To the point:
- Machine learning reveals distinct predatory behavioral states in a microscopic worm.
- Two opposing brain chemicals, octopamine and tyramine, determine whether the worm attacks or stays passive.
- Evolution repurposed specific sensory neurons to enable this aggressive hunting strategy.
- Changes in neuromodulatory circuits, rather than new neurons, gave rise to predatory aggression in this lineage.
- The study, published in Nature, shows how changes in neuromodulatory circuits enabled the evolution of predatory aggression in nematodes.
A new window into the evolution of complex behavior
Aggression is widespread across the animal kingdom, yet how complex behaviors evolve at the molecular and neural level remains poorly understood. A research team led by the Max Planck Institute for Neurobiology of Behavior, and included Hiroshima University Associate Professor Misako Okumura as a collaborating researcher, has now identified the neural adaptations that enabled predatory aggression to emerge in a group of nematodes. Their study reveals that changes in noradrenergic signaling, specifically in how sensory neurons respond to the neuromodulators octopamine and tyramine, gave rise to a new behavioral repertoire associated with predation.
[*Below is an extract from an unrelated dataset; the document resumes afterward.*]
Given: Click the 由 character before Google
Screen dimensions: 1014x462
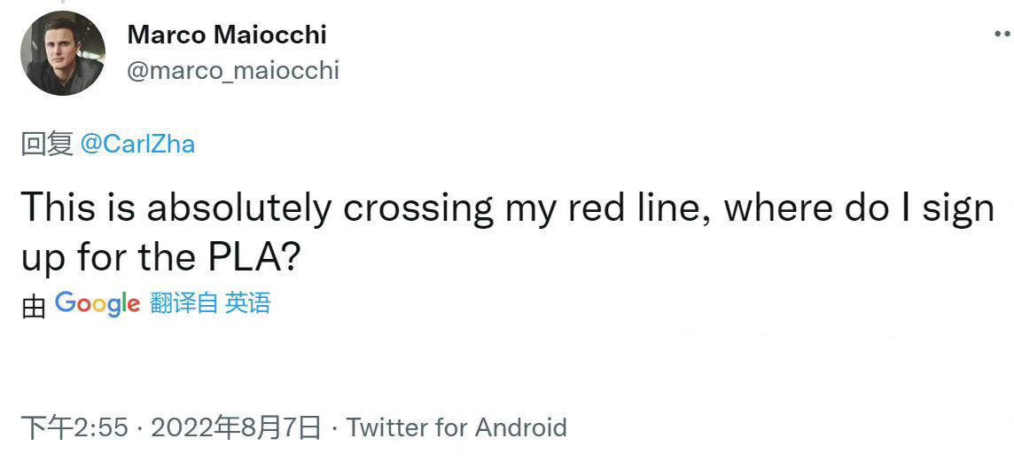Looking at the screenshot, I should click(x=34, y=307).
From grazers to predators: two worm cousins compared
Predatory behavior in nematodes is strikingly diverse. While Caenorhabditis elegans is a harmless bacterial feeder, its relative Pristionchus pacificus possesses teeth-like structures that allow it to bite and attack prey. Yet not every encounter leads to an attack, suggesting that predation is regulated by factors that could include both environmental conditions as well as internal states.
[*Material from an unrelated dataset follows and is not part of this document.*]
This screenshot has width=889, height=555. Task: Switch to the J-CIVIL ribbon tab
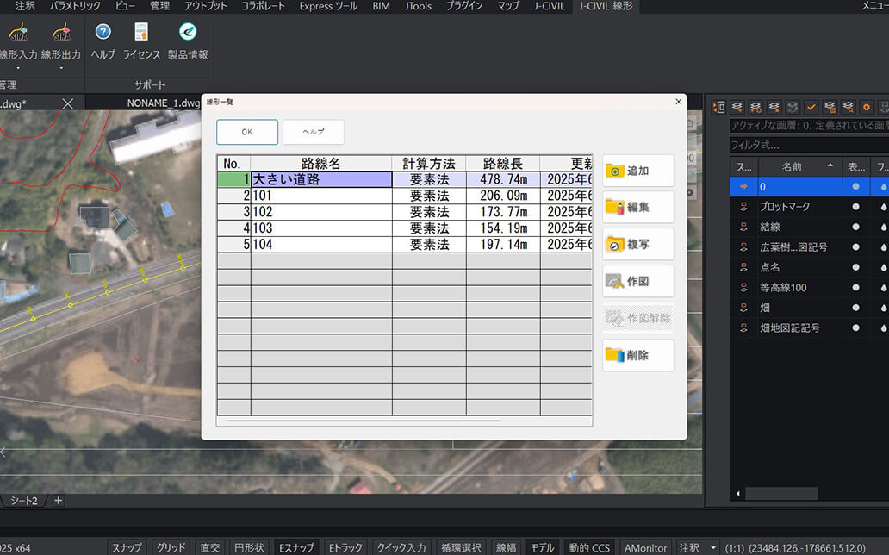[x=547, y=6]
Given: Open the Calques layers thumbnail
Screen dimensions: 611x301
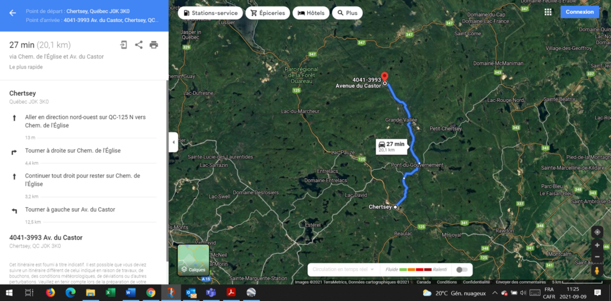Looking at the screenshot, I should 194,260.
To uncover these states, the team recorded hundreds of hours of worm behavior and used a machine learning model to identify consistent behavioral patterns. The analysis revealed six distinct behavioral states, including three predation-specific ones: predatory search, predatory biting and predatory feeding.
Leonard Böger, co-first author, explains: “It was really exciting to see these three behavioral states emerge from the data. This not only showed us that aggression in P. pacificus is real, but also how it manifests through these three intuitive behavioral components: searching, biting and feeding. An impressive set of novel behaviors, given how similar its brain is to that of C. elegans.”
Two neuromodulators create a behavioral switch
With this behavioral framework established, the researchers turned to the underlying neural mechanisms. They found that octopamine strongly promotes transitions into aggressive predatory states, while tyramine counteracts this drive and pulls the animal back into a passive mode.
Mutants unable to produce octopamine showed drastically reduced predatory biting. This phenotype could be rescued when tyramine was simultaneously removed. Conversely, adding octopamine externally restored aggressive behavior. These findings show that the balance between these two neuromodulators regulates whether the animal enters an aggressive or a passive state.
Güniz Göze Eren, co-first author, says: “What struck me most was how strongly octopamine pushed the worms into predatory behavior and how effectively tyramine could suppress it. That push-and-pull mechanism suddenly made the entire system clear to me.”
Evolution repurposed sensory circuits
The team discovered that this neuromodulatory system acts on sensory neurons whose identity and function have diverged across nematode evolution. In P. pacificus, octopamine and tyramine receptors are localized to specific head sensory neurons, most notably the IL2 and OL neurons, which do not express these receptors in C. elegans.
Silencing IL2 neurons disrupted the animals' ability to perform predatory attacks. This indicates that sensory circuits were repurposed to detect prey and trigger aggression.
A conserved mechanism across predatory species
The researchers then examined a second predatory species, Allodiplogaster sudhausi, and found that octopamine promotes predatory aggression there as well. This suggests that the noradrenergic innovation regulating aggression arose early in the evolution of the nematode lineage.
Small changes, big behavioral consequences
Together, the study shows how relatively small molecular and cellular changes can produce major shifts in behavior. Instead of adding new neurons, the location where neuromodulatory signals are received was modified across evolution. These changes enabled the emergence of a complex aggressive hunting strategy.